(Beginning of RECORDS)

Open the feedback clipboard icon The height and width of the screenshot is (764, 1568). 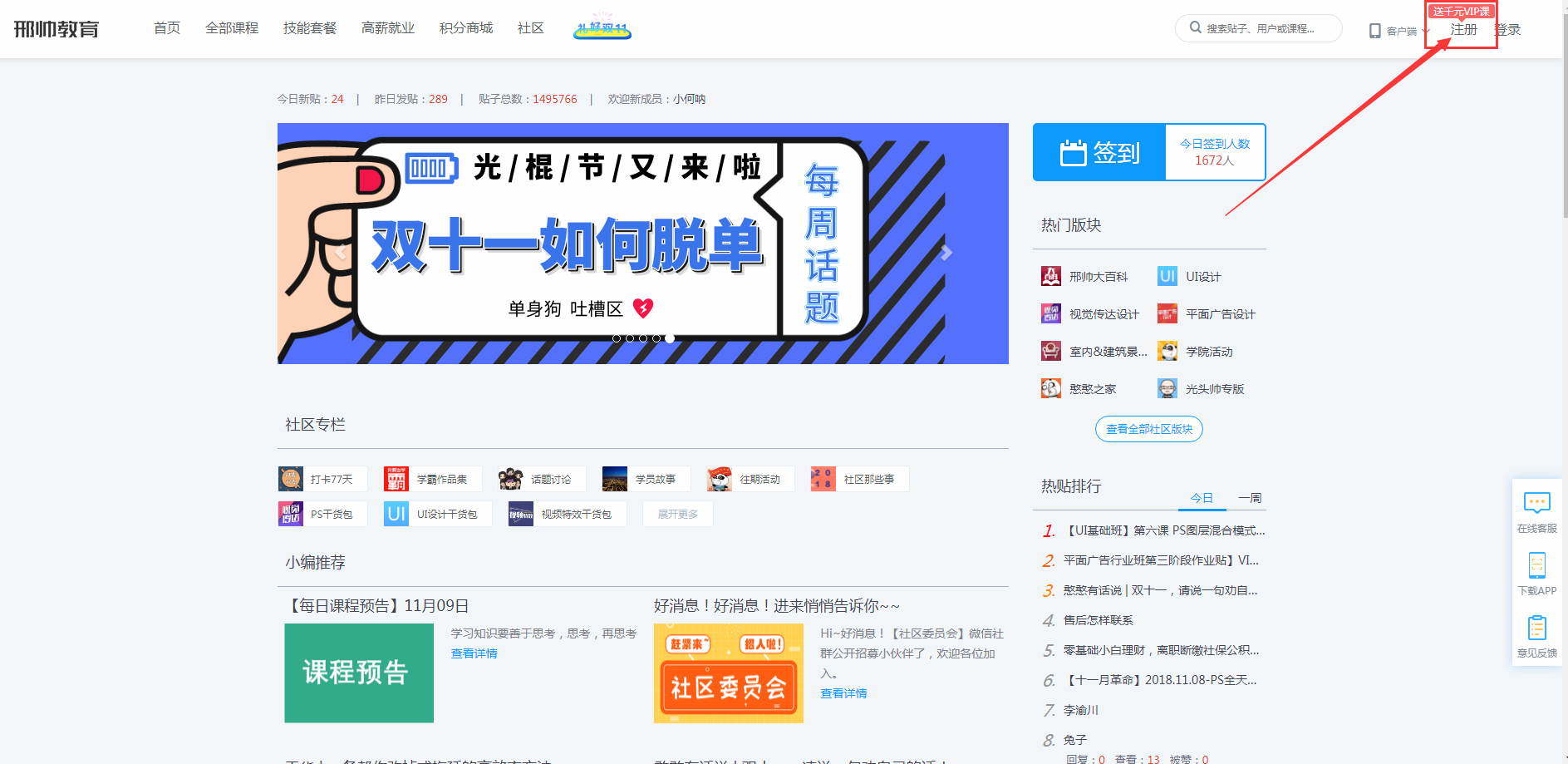pos(1536,628)
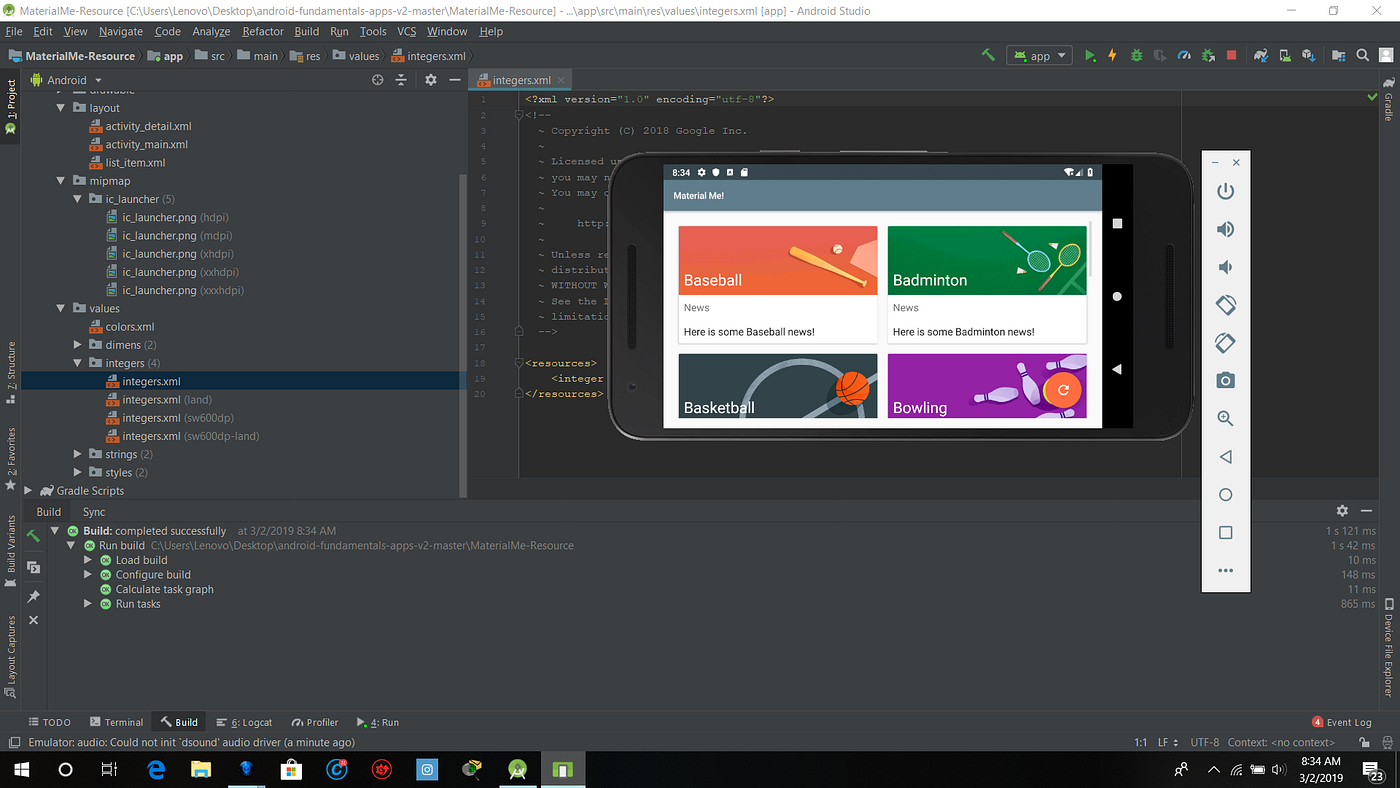
Task: Open the Refactor menu
Action: [262, 31]
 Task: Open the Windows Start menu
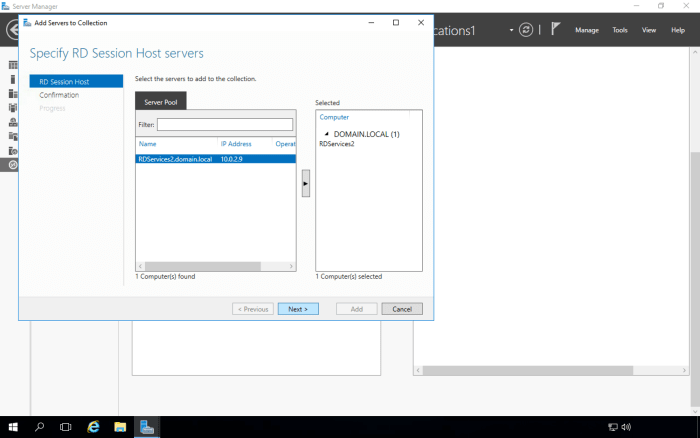13,427
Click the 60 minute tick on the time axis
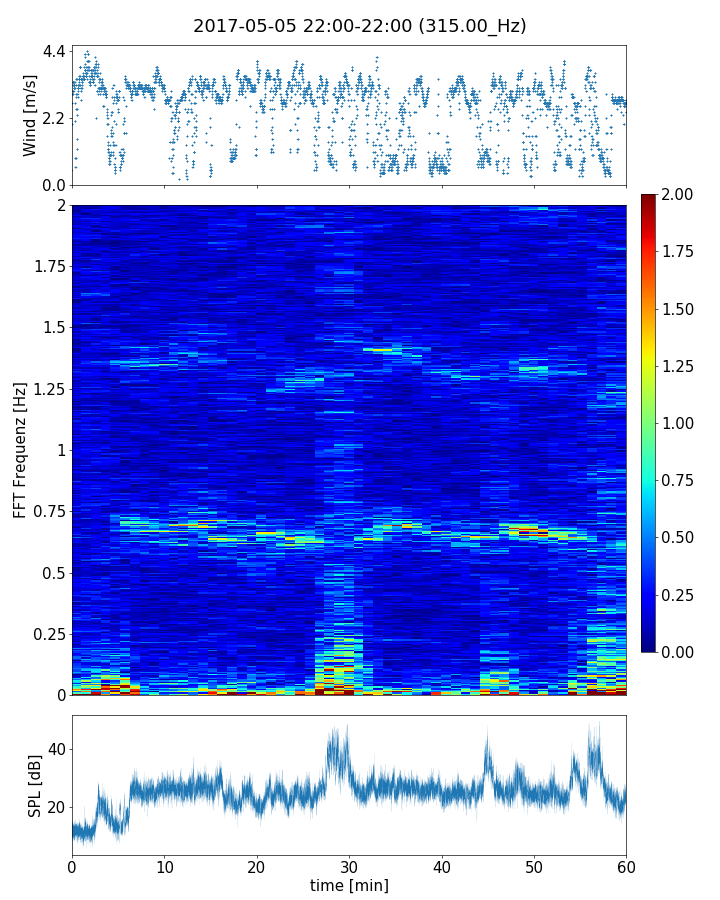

(End of RECORDS)

WHAT IS BEING ASKED:
Starting at the line containing "Task: Open the Windows Start menu", output every remaining line of the records above exactly, the last one included. Nothing else belongs in the output, and no pictures either.

WRITTEN SOLUTION:
 Task: Open the Windows Start menu
13,427
Click the 60 minute tick on the time axis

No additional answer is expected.